Mountain pass in Colorado, USA

La Veta Pass is the name associated with two mountain passes in the Sangre de Cristo Mountains of south-central Colorado in the United States, both on the boundary between Costilla and Huerfano counties.

Old La Veta Pass (officially La Veta Pass), elevation 9380 ft, was at one time a main travel route between the San Luis Valley and Walsenburg, first on the narrow gauge Denver and Rio Grande Railway, and later on a wagon road and then highway following the same alignment. The route featured two tight curves on the eastern approach to the summit, making the grade feasible for railroad operation, but leaving the route less than satisfactory as a highway. It is now an unpaved and lightly traveled back road.

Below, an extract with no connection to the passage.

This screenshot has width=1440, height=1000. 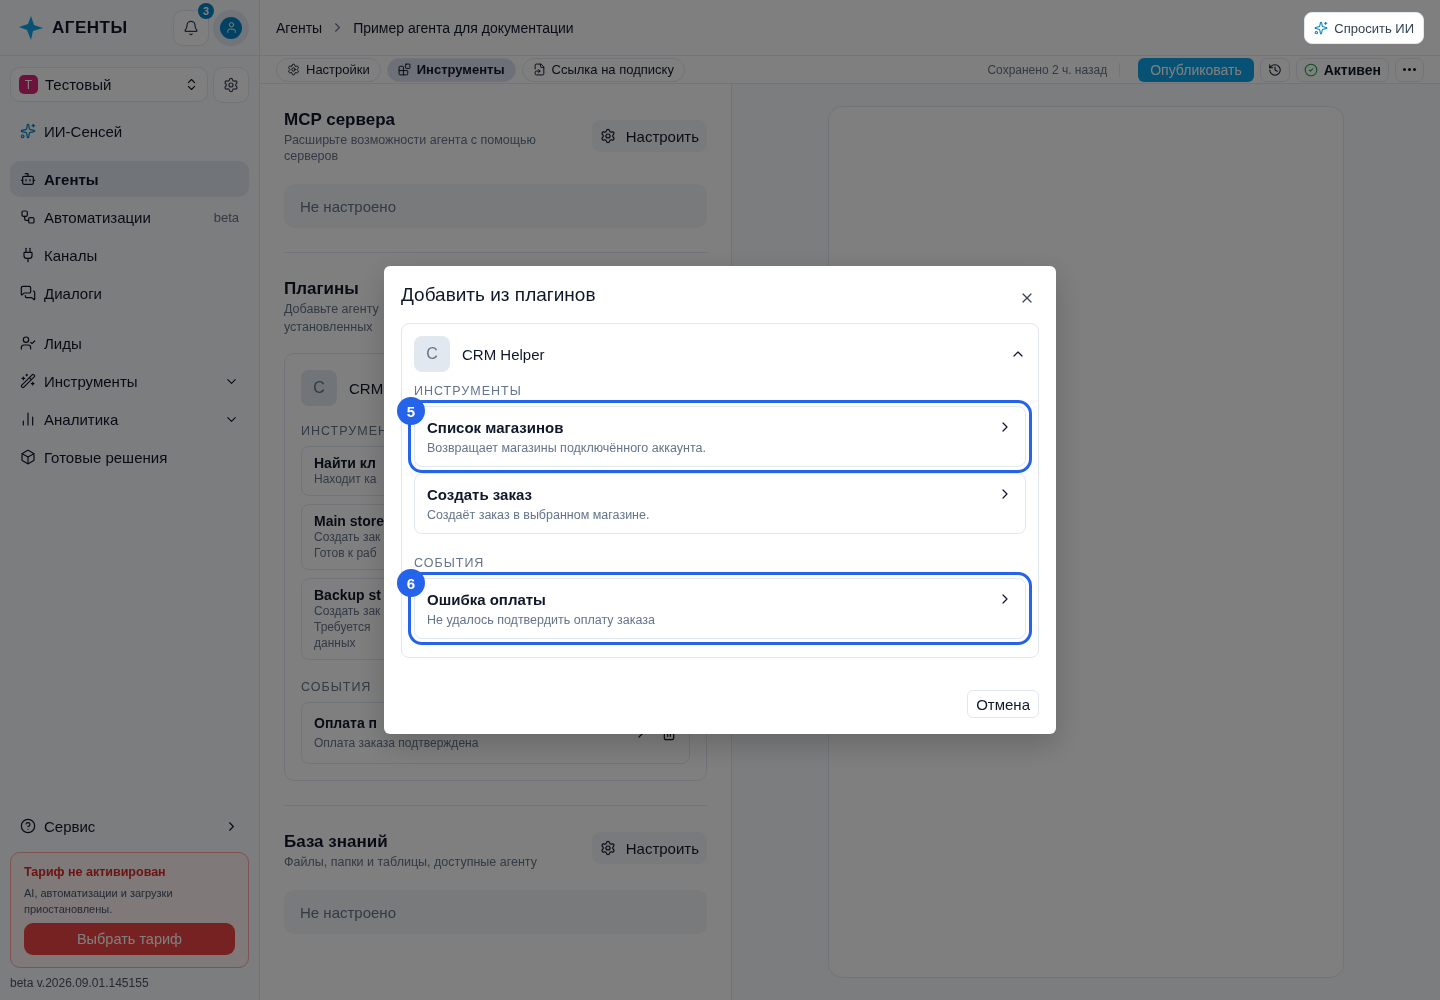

New La Veta Pass (officially North La Veta Pass), elevation 9413 ft, lies about 1.6 miles northeast of the old pass and is now the principal highway route through this part of the mountain range, carrying U.S. Highway 160. While this new route is slightly higher, it has no sharp curves and is thus better suited to modern highway traffic.

These two passes should not be confused with yet another Sangre de Cristo crossing with a very similar name:

Veta Pass, elevation 9220 ft, lies about 7.7 miles southeast of Old La Veta Pass. When the Denver and Rio Grande Railway decided to convert its line over the Sangre de Cristo from narrow gauge to standard gauge, it elected to follow a new route over Veta Pass, completing the project in 1899. In 2003 the San Luis and Rio Grande Railroad took over operation of the line. The Rio Grande Scenic Railroad operated steam excursion trains between Alamosa and La Veta over the pass before it went into receivership in 2019.